In Wales they have decided that even dead bodies belong to the State. Oh, yes, with the best of motives: people who need transplants were dying because bodies belonged to the families of the deceased, but the precedent is made. Why stop at dead donors? What about blood donors? What about living tissue donation? What about your bank account? What about your land, your family, your wife, your husband? Once the State realises it has the power to expropriate anything then it finds it easy to step across the line.

'The poor man in his cottage may bid defiance to all the forces of the King,' said Pitt the Elder. Not any more, my lord, not any more.

JF

Aug 14, 2013 at 5:45 PM | Unregistered CommenterJulian Flood

Excellent,

"Cuadrilla's figure for Lancs shale made Poyry increase their estimate for the reduction (to European prices)"

We are now agreeing at least that we are talking about European prices not just UK ones. So I'm right as you now agree.

And no, all European shale will not change all European prices by 2-4%. Elasticity of supplt etc just doesn't work that way. For the Lord's sake, price elasticity of demand is 0.51.

Aug 14, 2013 at 5:58 PM | Unregistered CommenterTim Worstall

No-one ever disputed that we were talking about European prices.

What I'm disputing is that Lancs shale will reduce them by 2-4% (or 4%, according to you).

European shale will (or could according to Poyry) reduce European gas prices by 2-4%.

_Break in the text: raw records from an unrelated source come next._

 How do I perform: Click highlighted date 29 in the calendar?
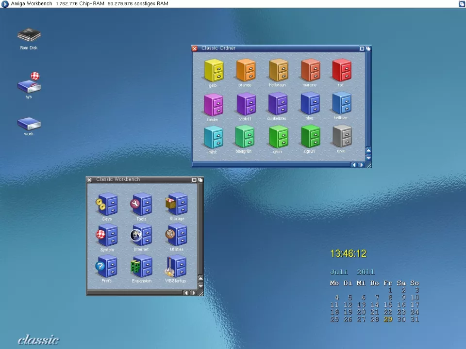pyautogui.click(x=388, y=319)
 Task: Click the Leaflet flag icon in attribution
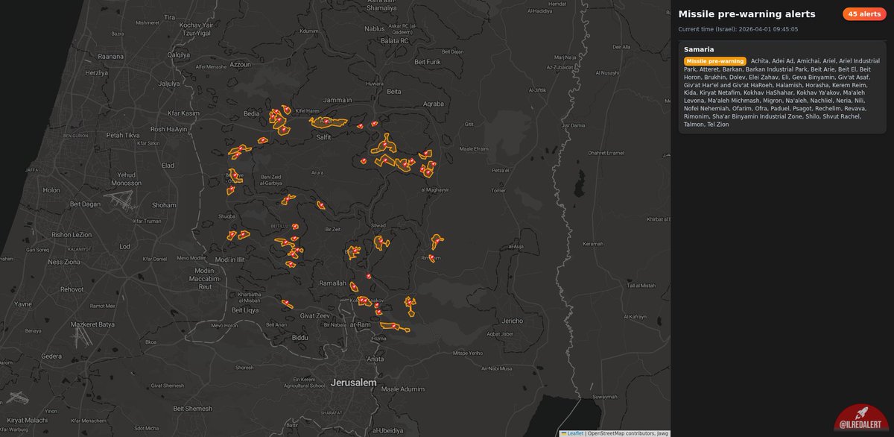point(564,432)
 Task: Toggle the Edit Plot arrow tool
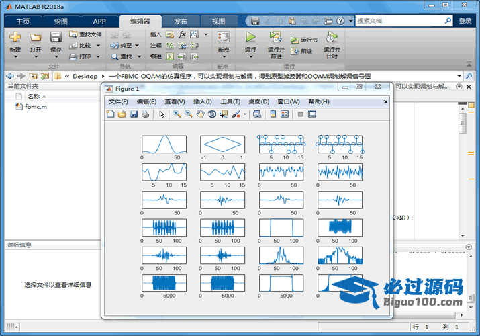click(x=162, y=114)
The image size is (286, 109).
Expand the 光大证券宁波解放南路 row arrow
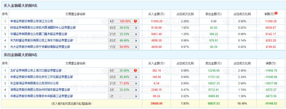coord(136,47)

Lancs is part of that, but not all of it. The recent higher estimate for Lancs shale is what caused Poyry to revise their estimate up, but the Lancs estimate increased the figure for the impact from European shale. It isn't a figure for the impact of Lancs shale alone.

It is not true to say that Lancs shale will reduce european gas prices by 4%. Which appears to be the central point of your blog.

If you're sure you're right and I'm wrong, please check with Poyry.

That should be the easy way to clear this up.